Today, I took things to the next level. (If you want to stop reading now, go ahead. This post is largely for me.) A friend with a chasse licence and a powerful rifle came round this morning and shot one of the pigs through the head. (This is legal here if it's for your own consumption, which it is. Or so I'm told.) We decided on this method after a lot of reading and talking. The locals favour stringing the pig up by the back leg(s) and slitting the throat. But this makes a lot of noise and would distress us, the pig and his brother and sisters (one of whom is heavily pregnant) nearby.

It felt like cheating, having someone else pull the trigger (and very much like cheating when he showed me how to kill and skin two rabbits that were overdue for the pot). But it was a relief to have someone so experienced in killing animals on hand (it's very lonely when it's just you). My friend told me he thinks of the good life the animal had, instead of the animals that are farmed more intensively for the supermarket or restaurant. Certainly, this pig lived nearly a year longer than he otherwise would have (we took him instead of the abattoir) and ranged free in the woods. He will now feed us for many weeks and I am very grateful to him.
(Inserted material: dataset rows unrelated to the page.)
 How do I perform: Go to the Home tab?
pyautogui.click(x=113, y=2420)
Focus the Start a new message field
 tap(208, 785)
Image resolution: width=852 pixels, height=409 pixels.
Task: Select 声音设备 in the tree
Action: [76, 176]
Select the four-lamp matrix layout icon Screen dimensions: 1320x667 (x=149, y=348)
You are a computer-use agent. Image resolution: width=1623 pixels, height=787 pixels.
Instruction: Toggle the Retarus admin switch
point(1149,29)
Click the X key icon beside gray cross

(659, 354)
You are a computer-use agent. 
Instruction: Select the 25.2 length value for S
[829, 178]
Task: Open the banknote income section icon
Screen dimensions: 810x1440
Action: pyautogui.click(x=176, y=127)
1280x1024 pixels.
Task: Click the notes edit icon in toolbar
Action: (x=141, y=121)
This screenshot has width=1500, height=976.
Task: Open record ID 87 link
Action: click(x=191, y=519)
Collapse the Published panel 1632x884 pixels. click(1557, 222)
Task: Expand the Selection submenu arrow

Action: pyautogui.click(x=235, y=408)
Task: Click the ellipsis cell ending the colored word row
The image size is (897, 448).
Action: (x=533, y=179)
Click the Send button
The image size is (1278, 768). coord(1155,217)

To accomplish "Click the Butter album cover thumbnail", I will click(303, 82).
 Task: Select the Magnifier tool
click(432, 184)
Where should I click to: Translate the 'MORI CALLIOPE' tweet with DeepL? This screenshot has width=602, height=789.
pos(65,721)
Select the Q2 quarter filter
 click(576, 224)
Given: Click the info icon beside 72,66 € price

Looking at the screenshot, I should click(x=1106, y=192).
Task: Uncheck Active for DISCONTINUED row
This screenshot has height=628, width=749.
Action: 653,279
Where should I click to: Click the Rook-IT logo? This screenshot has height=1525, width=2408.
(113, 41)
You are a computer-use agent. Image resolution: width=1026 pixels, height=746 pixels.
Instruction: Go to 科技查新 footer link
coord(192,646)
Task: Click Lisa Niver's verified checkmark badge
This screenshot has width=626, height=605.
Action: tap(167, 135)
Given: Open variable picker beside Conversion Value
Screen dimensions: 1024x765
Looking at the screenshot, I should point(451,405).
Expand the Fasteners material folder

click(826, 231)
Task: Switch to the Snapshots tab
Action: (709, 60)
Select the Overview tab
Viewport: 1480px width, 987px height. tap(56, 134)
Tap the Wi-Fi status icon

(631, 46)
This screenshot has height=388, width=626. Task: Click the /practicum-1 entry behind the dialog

But I can't help wondering that there's something ethically 'wrong' in keeping an animal with the intention of eating it (even if that's the only reason it's alive). And that it might be easier to kill an animal in the 'wild' (but then I suspect, being the namby pamby green-tinged neo-spiritual liberal that I am, that I would let the animal go off and keep doing its natural thing). Next time it may have to be me, pulling the trigger. Or even, the trigger of my own gun.

2 comments:

  1. It's something that I think about too even though I've not had to do it myself - yet.

    I think that we are omnivorous and therefore we require some meat in our diet even though we do not need meat every day.

    It's too easy to say "become vegetarian and save the planet", I'm not sure I want to do without milk/cheese/butter as well. As in if you keep cows for milk they need to have calves; on average half of them will be male, what do you do with them? Same comes with eggs, there always seem to be more cocks than hens when raising replacements. There's already been far to much GM in farmed animal already, I'm not sure I want the clone route.

    What I believe we don't need is the intensive animal farming we have for cheap food. Respect for the animals should be paramount.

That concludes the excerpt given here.